Centrifugal Force Calculator: How to Use It, What It Means, and When It Matters

This guide explains the equations behind the Centrifugal Force Calculator, how to select the right inputs, and how to interpret results for real rotating systems—from lab centrifuges to flywheels, vehicles, and industrial machinery. You’ll see worked examples, sensitivity tips, and sanity checks so your numbers stay physically realistic.

7–9 min read Updated 2025 Student + Pro Friendly

Quick Start

The Centrifugal Force Calculator is built around the centripetal/centrifugal force relationship for circular motion. In most real applications you know three variables and need the fourth. Follow these steps to avoid the most common mistakes.

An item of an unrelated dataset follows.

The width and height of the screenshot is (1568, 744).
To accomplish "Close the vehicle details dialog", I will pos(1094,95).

  1. 1 Decide what you want to solve for: force \(F\), mass \(m\), or RPM \(n\). The calculator hides the solved row automatically.
  2. 2 Enter the radius \(r\) to the object’s center of mass (not the outer diameter unless the mass is concentrated there).
  3. 3 Enter the rotational speed \(n\) in RPM if it’s known, or leave it blank if you’re solving for it.
  4. 4 Enter the mass \(m\) of the rotating object (or effective mass, if you’re modeling a distributed system).
  5. 5 Choose unit systems that match your data. The calculator converts everything internally to SI, then back to your selected output.
  6. 6 Review the Quick Stats for angular velocity \(\omega\), tangential speed \(v\), and centripetal acceleration \(a_c\). These are your “sanity indicators.”
  7. 7 If results feel high/low, re-check radius and RPM first—those drive the number the most (see below).

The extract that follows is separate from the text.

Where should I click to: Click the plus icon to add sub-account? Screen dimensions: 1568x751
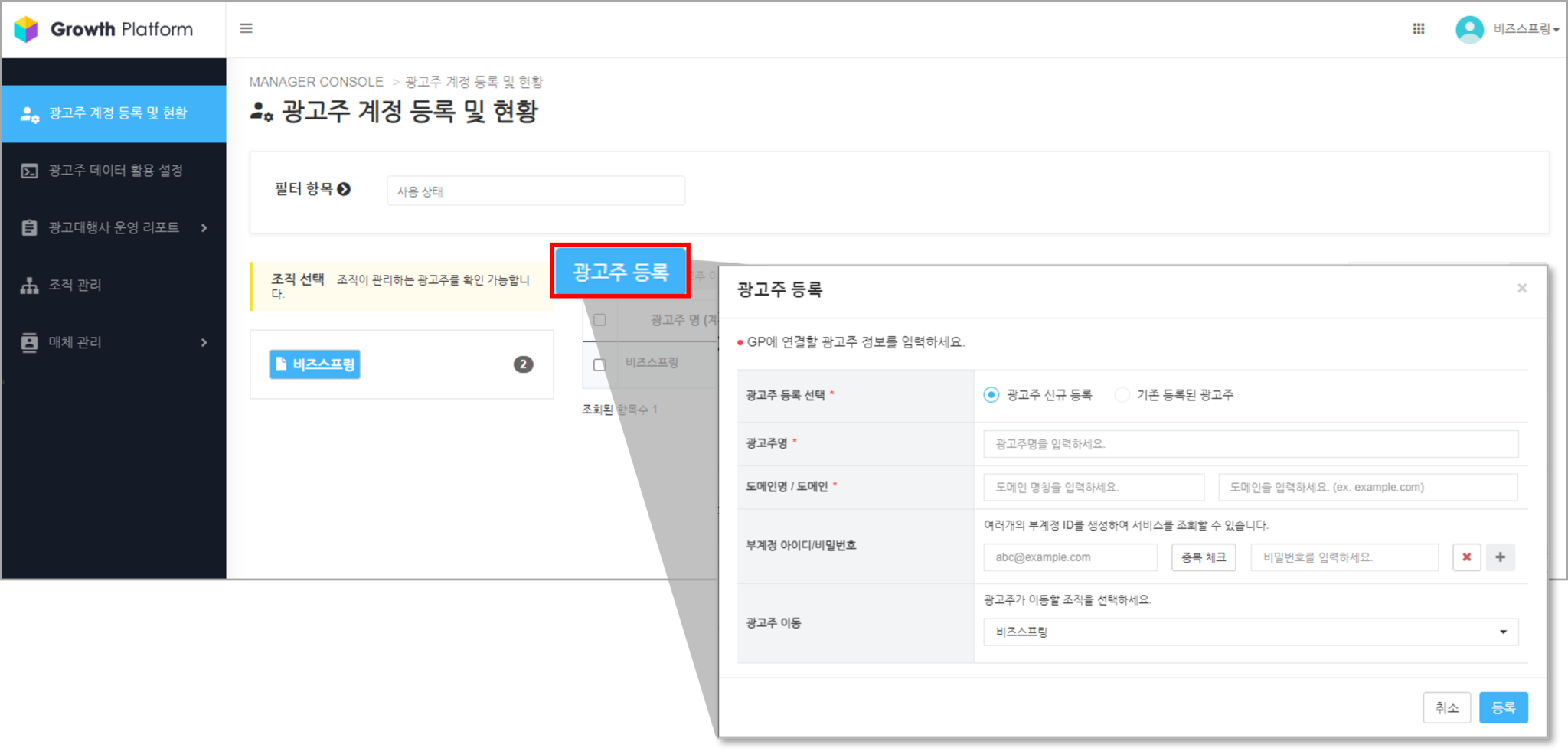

Tip: Centrifugal force is often reported as an outward force in a rotating frame, but the math is the same as inward centripetal force in an inertial frame. The calculator computes magnitude only.

Biggest mistake: Using radius to the outer edge instead of radius to the center of mass can overestimate force by 2× or more in thick or distributed objects.

Choosing Your Method

There are a few equivalent ways to compute centrifugal force. Which one is best depends on what measurements you have. Your calculator supports all three by rearranging the same physics.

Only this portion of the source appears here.